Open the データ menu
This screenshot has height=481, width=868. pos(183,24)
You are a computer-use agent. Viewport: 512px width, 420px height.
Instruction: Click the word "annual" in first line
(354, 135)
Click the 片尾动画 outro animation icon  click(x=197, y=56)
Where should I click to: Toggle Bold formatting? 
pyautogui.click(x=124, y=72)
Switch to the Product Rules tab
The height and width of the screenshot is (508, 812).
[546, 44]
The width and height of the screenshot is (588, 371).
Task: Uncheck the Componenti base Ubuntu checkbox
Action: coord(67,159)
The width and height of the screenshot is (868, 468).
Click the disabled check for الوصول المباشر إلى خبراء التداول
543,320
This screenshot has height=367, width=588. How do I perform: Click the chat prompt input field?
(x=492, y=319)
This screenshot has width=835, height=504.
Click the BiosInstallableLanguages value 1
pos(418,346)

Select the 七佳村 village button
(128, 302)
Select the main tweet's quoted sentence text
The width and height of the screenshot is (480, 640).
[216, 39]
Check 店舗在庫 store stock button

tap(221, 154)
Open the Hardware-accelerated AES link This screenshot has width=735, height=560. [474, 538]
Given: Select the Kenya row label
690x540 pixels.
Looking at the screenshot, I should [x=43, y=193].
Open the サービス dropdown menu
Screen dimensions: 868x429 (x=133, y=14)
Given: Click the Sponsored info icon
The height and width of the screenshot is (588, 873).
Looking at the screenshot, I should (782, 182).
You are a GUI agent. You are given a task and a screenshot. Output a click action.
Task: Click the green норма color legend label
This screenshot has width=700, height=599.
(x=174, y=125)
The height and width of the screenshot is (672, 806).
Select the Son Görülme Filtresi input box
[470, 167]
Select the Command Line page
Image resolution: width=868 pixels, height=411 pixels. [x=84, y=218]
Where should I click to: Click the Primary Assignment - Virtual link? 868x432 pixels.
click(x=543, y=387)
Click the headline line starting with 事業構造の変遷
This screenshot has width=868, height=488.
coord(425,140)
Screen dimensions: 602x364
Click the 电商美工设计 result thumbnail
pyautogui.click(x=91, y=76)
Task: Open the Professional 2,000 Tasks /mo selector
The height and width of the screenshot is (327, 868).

PROBLEM DETAILS
With nothing left out, copy every record exactly.

TASK OUTPUT
Open the データ menu
This screenshot has height=481, width=868. pos(183,24)
You are a computer-use agent. Viewport: 512px width, 420px height.
Instruction: Click the word "annual" in first line
(354, 135)
Click the 片尾动画 outro animation icon  click(x=197, y=56)
Where should I click to: Toggle Bold formatting? 
pyautogui.click(x=124, y=72)
Switch to the Product Rules tab
The height and width of the screenshot is (508, 812).
[546, 44]
The width and height of the screenshot is (588, 371).
Task: Uncheck the Componenti base Ubuntu checkbox
Action: coord(67,159)
The width and height of the screenshot is (868, 468).
Click the disabled check for الوصول المباشر إلى خبراء التداول
543,320
This screenshot has height=367, width=588. How do I perform: Click the chat prompt input field?
(x=492, y=319)
This screenshot has width=835, height=504.
Click the BiosInstallableLanguages value 1
pos(418,346)

Select the 七佳村 village button
(128, 302)
Select the main tweet's quoted sentence text
The width and height of the screenshot is (480, 640).
[216, 39]
Check 店舗在庫 store stock button

tap(221, 154)
Open the Hardware-accelerated AES link This screenshot has width=735, height=560. [474, 538]
Given: Select the Kenya row label
690x540 pixels.
Looking at the screenshot, I should [x=43, y=193].
Open the サービス dropdown menu
Screen dimensions: 868x429 (x=133, y=14)
Given: Click the Sponsored info icon
The height and width of the screenshot is (588, 873).
Looking at the screenshot, I should (782, 182).
You are a GUI agent. You are given a task and a screenshot. Output a click action.
Task: Click the green норма color legend label
This screenshot has width=700, height=599.
(x=174, y=125)
The height and width of the screenshot is (672, 806).
Select the Son Görülme Filtresi input box
[470, 167]
Select the Command Line page
Image resolution: width=868 pixels, height=411 pixels. [x=84, y=218]
Where should I click to: Click the Primary Assignment - Virtual link? 868x432 pixels.
click(x=543, y=387)
Click the headline line starting with 事業構造の変遷
This screenshot has width=868, height=488.
coord(425,140)
Screen dimensions: 602x364
Click the 电商美工设计 result thumbnail
pyautogui.click(x=91, y=76)
Task: Open the Professional 2,000 Tasks /mo selector
The height and width of the screenshot is (327, 868).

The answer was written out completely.